Так это он спас отца своей Одарочки? И перед ним встает та ужасная ночь, когда, подожженная казаками со всех сторон, Кафа горела, как гигантская свеча, багровым заревом освещая и горы, и море на далекое пространство. Среди пожарного гула и треска, среди раздирающих воп­лей и отчаяния и дикого казацкого говора, криков и про­клятий он вдруг отчетливо слышит, как из какого-то подзе­мелья, среди пылающих зданий, до него доносятся возгласы: «Помогай, боже, козакам!.. Помолитесь, братцы, за ду­ши бедных невольников! Отнесите от нас поклон на Украи­ну — на тихие воды, на ясные зори, где край веселый, где мир крещеный!» Он оглядывается с удивлением и страхом и видит освещенное заревом пожара оконце в подземелье, а из этого оконца, из-за железной решетки, выглядывают худые, изможденные лица невольников, обросших бородами. «Боже, да это ж козаки!» — «Были когда-то, братику, козаками, а теперь невольники»... И Грицко мигом разби­вает тюремную дверь, и оттуда, гремя кандалами, выскаки­вают узники — целуют его и плачут, целуют и молятся... А Кафа горит, Кафа пылает...

— А как ты попала сюда, доню, из Острога?

— Я, тату, пришла к печерским угодникам молиться за...

— За Грицка? — улыбнулся отец. — А старики еще живы ?

— Живеньки еще, и дедусь, и бабуся, слава богу.
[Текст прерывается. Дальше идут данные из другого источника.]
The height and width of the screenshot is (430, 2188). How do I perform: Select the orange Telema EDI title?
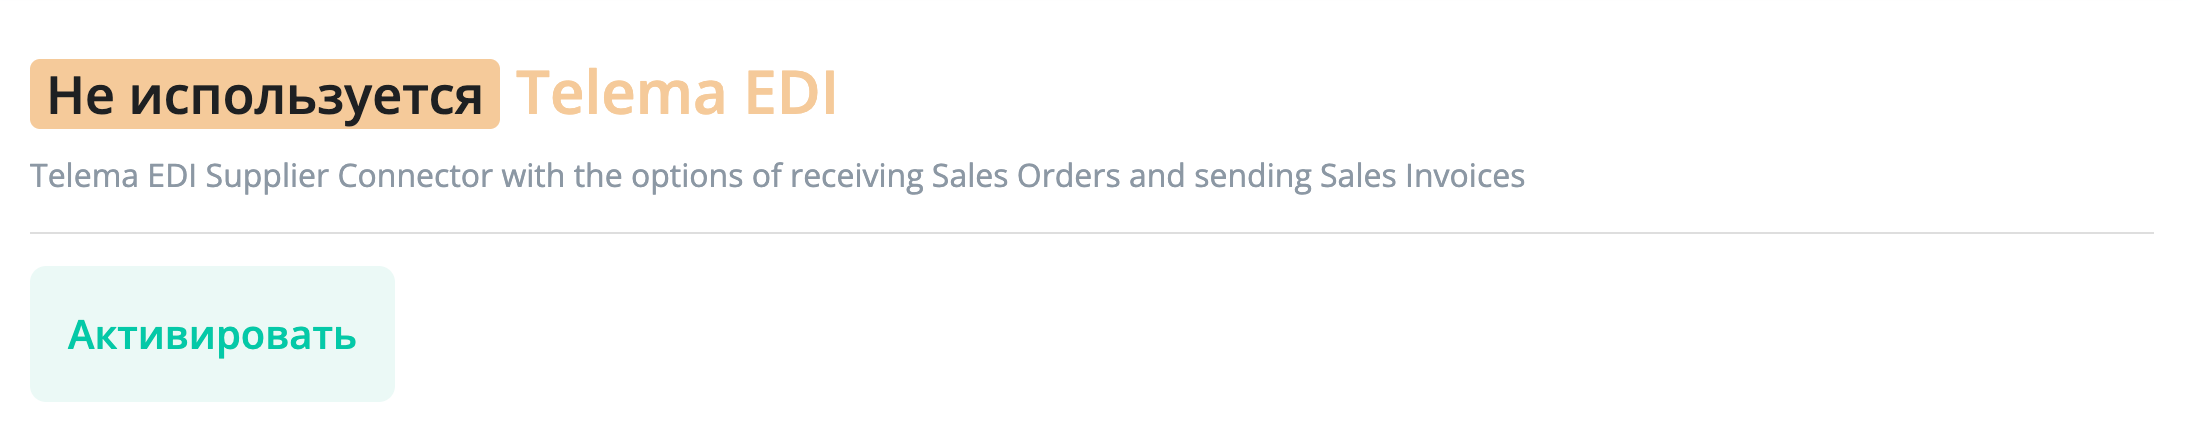click(676, 94)
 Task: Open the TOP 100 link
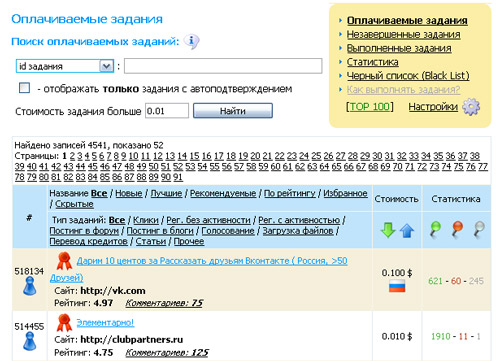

Голоса их заглушены были ревом толпы, которая привет­ствовала Сагайдачного. Недалеко от Софийского собора, на площади у Золотых ворот, казаки встречены были всею местною знатью — польскими панами и русскими. Тут были и князь Януш Острожский, и Иеремия Вишневецкий, и молодой господарич Петр Могила, по-прежнему грустный и задумчивый. Они раньше казаков возвратились из похода, не успев настигнуть ни одного татарского загона. Был тут и патер Загайло, и болтливый пан Будзило, который во вре­мя кремлевского сиденья съел своего гайдука без соли; тут же торчала и неуклюжая фигура Мелетия Смотрицкого в огромных чеботищах. Рядом с Иеремиею Вишневецким стоял, опираясь на свой старческий посох, пан Ки­сель, седая борода которого отливала серебром под луча­ми яркого утреннего солнца. Тут же была и панна София с своей матерью.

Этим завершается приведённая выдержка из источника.